Taller de escritura
Ensayo
Por: Miriam Cairo
Así como se han escrito sendos ensayos acerca de la imposibilidad de enseñar literatura en el aula, podríamos decir que en vistas de lo inasible de la poesía, los docentes estaríamos eximidos de enseñarla. Pero, si se me permite, creo que el problema está en la intención del docente frente a la literatura y frente a la poesía: ninguna de ellas necesita de alguien que las enseñe sino de alguien que las dé, que las entregue, que las eche a andar. Porque la experiencia estética habrá de ser estimulada, las vivencias emocionales, incitadas, pero nunca dirigidas. Estos bienes espirituales requieren más de un acompañante, que de un instructor.
Si tenemos en cuenta este punto de vista que deviene un propósito docente más cercano al ofrecimiento que a la imposición, estaremos mejor situados a la hora de experimentar la poesía en el aula.

___

#### [Tareas obligatorias]
1. Según el ensayo sobre la poesía en el aula, ¿qué tres cosas necesitan la literatura y la poesía que haga alguien, en lugar de enseñarlas?
2. Prosigue el ensayo sobre la poesía en el aula a partir de su última oración.

#### [Datos proporcionados]

___

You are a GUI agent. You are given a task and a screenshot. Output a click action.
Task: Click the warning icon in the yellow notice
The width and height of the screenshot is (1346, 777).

___

#### [Problemas resueltos]
1. Que las dé, que las entregue y que las eche a andar.

2.
Retamoso, en Sobre la pedagogía de lo literario, (Rosario, 1997, La enseñanza de la literatura como problema) señala: “cuando en las clases de lengua o de literatura se trabaja con textos poéticos, de lo que se trata en la mayoría de los casos, es de reconocer formas y figuras retóricas como la cubierta o el envoltorio peligroso que hay que desmontar para acceder al reino de los significados verdaderos.” Esta obsesión por hacer tangible lo intangible, por hacer lineal lo espiralado, no sólo es una tarea asfixiante, sino también inútil.
También he escuchado a algún docente del nivel superior reclamar que “ la poesía parece estar viviendo una continua vanguardia” y lo más extraño de este argumento, bastante acertado por cierto, es que esa constante búsqueda, esa inquietud estética y formal, lejos de provocar admiración, la descalifica. Desde esta apreciación podríamos considerar que estar en una eterna vanguardia es tan perturbador como ser adolescente. Ambas transformaciones son prolongadas, dolorosas y también exultantes. Pues entonces, resulta inevitable considerarlas intrínsecas. Por ello, la adolescencia es el momento propicio para iniciarse en la lectura de los grandes poetas, porque ningún otro artista alcanza, como ellos, tamaños niveles de disconformidad y de agudeza crítica. La insatisfacción del adolescente encuentra cauce y expresión profunda en un discurso que no se agota en la queja sino que eleva la visión sobre el mundo y los hombres.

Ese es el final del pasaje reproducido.